* [Exercise instructions]
Edit the data items below by replacing "Viewport" with "Window size" wherever it appears. Leave every other part of each line unchanged.

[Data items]
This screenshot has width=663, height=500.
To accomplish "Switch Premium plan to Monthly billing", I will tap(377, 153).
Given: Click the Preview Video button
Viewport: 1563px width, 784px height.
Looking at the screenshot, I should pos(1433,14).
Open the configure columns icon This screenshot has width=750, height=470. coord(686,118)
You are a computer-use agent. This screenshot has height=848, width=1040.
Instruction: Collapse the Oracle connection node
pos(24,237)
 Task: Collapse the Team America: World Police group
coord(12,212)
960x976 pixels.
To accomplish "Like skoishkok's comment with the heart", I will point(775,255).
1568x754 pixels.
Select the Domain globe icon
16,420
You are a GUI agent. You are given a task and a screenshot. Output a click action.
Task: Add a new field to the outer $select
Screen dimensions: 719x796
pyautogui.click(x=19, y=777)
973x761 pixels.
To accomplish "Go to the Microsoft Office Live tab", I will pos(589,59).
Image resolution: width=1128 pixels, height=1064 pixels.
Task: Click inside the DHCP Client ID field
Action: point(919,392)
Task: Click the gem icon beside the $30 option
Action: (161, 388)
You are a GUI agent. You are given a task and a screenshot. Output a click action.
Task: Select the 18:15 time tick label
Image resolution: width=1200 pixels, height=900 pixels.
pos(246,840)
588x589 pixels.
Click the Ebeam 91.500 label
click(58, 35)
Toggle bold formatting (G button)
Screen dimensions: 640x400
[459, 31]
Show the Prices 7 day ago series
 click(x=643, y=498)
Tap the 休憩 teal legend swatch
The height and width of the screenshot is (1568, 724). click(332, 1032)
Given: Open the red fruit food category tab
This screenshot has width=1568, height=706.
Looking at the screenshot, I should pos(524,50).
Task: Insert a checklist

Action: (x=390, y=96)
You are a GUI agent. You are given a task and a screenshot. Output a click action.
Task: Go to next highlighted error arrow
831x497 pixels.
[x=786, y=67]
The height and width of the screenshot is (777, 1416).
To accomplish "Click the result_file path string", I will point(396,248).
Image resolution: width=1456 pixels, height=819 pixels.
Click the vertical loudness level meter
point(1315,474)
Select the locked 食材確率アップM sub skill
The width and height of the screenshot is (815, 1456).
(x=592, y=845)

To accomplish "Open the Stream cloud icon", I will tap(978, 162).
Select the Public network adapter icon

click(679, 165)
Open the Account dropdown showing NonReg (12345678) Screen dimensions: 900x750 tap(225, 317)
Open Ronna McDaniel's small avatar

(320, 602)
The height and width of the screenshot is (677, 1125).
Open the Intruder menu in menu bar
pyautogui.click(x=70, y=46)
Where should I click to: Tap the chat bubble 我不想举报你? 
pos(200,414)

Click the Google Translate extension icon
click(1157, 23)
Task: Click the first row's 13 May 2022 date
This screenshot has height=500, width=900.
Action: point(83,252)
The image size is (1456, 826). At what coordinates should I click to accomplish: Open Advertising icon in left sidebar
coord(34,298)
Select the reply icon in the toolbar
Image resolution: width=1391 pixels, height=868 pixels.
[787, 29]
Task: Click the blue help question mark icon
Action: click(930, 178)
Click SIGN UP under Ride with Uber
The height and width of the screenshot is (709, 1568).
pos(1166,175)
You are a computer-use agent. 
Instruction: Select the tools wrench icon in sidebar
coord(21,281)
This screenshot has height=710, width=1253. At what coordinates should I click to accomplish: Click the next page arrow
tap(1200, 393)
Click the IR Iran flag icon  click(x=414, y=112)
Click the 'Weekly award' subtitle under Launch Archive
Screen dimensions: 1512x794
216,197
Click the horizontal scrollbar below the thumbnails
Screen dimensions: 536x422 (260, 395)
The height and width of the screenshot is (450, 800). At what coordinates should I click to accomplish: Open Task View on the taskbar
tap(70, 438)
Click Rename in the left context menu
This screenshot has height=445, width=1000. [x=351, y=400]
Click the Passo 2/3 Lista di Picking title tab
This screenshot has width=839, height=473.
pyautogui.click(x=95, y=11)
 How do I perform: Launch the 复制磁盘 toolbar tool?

* [Reply to the exercise]
This screenshot has width=663, height=500.
To accomplish "Switch Premium plan to Monthly billing", I will tap(377, 153).
Given: Click the Preview Video button
Window size: 1563px width, 784px height.
Looking at the screenshot, I should pos(1433,14).
Open the configure columns icon This screenshot has width=750, height=470. coord(686,118)
You are a computer-use agent. This screenshot has height=848, width=1040.
Instruction: Collapse the Oracle connection node
pos(24,237)
 Task: Collapse the Team America: World Police group
coord(12,212)
960x976 pixels.
To accomplish "Like skoishkok's comment with the heart", I will point(775,255).
1568x754 pixels.
Select the Domain globe icon
16,420
You are a GUI agent. You are given a task and a screenshot. Output a click action.
Task: Add a new field to the outer $select
Screen dimensions: 719x796
pyautogui.click(x=19, y=777)
973x761 pixels.
To accomplish "Go to the Microsoft Office Live tab", I will pos(589,59).
Image resolution: width=1128 pixels, height=1064 pixels.
Task: Click inside the DHCP Client ID field
Action: point(919,392)
Task: Click the gem icon beside the $30 option
Action: (161, 388)
You are a GUI agent. You are given a task and a screenshot. Output a click action.
Task: Select the 18:15 time tick label
Image resolution: width=1200 pixels, height=900 pixels.
pos(246,840)
588x589 pixels.
Click the Ebeam 91.500 label
click(58, 35)
Toggle bold formatting (G button)
Screen dimensions: 640x400
[459, 31]
Show the Prices 7 day ago series
 click(x=643, y=498)
Tap the 休憩 teal legend swatch
The height and width of the screenshot is (1568, 724). click(332, 1032)
Given: Open the red fruit food category tab
This screenshot has width=1568, height=706.
Looking at the screenshot, I should pos(524,50).
Task: Insert a checklist

Action: (x=390, y=96)
You are a GUI agent. You are given a task and a screenshot. Output a click action.
Task: Go to next highlighted error arrow
831x497 pixels.
[x=786, y=67]
The height and width of the screenshot is (777, 1416).
To accomplish "Click the result_file path string", I will point(396,248).
Image resolution: width=1456 pixels, height=819 pixels.
Click the vertical loudness level meter
point(1315,474)
Select the locked 食材確率アップM sub skill
The width and height of the screenshot is (815, 1456).
(x=592, y=845)

To accomplish "Open the Stream cloud icon", I will tap(978, 162).
Select the Public network adapter icon

click(679, 165)
Open the Account dropdown showing NonReg (12345678) Screen dimensions: 900x750 tap(225, 317)
Open Ronna McDaniel's small avatar

(320, 602)
The height and width of the screenshot is (677, 1125).
Open the Intruder menu in menu bar
pyautogui.click(x=70, y=46)
Where should I click to: Tap the chat bubble 我不想举报你? 
pos(200,414)

Click the Google Translate extension icon
click(1157, 23)
Task: Click the first row's 13 May 2022 date
This screenshot has height=500, width=900.
Action: point(83,252)
The image size is (1456, 826). At what coordinates should I click to accomplish: Open Advertising icon in left sidebar
coord(34,298)
Select the reply icon in the toolbar
Image resolution: width=1391 pixels, height=868 pixels.
[787, 29]
Task: Click the blue help question mark icon
Action: click(930, 178)
Click SIGN UP under Ride with Uber
The height and width of the screenshot is (709, 1568).
pos(1166,175)
You are a computer-use agent. 
Instruction: Select the tools wrench icon in sidebar
coord(21,281)
This screenshot has height=710, width=1253. At what coordinates should I click to accomplish: Click the next page arrow
tap(1200, 393)
Click the IR Iran flag icon  click(x=414, y=112)
Click the 'Weekly award' subtitle under Launch Archive
Screen dimensions: 1512x794
216,197
Click the horizontal scrollbar below the thumbnails
Screen dimensions: 536x422 (260, 395)
The height and width of the screenshot is (450, 800). At what coordinates should I click to accomplish: Open Task View on the taskbar
tap(70, 438)
Click Rename in the left context menu
This screenshot has height=445, width=1000. [x=351, y=400]
Click the Passo 2/3 Lista di Picking title tab
This screenshot has width=839, height=473.
pyautogui.click(x=95, y=11)
 How do I perform: Launch the 复制磁盘 toolbar tool?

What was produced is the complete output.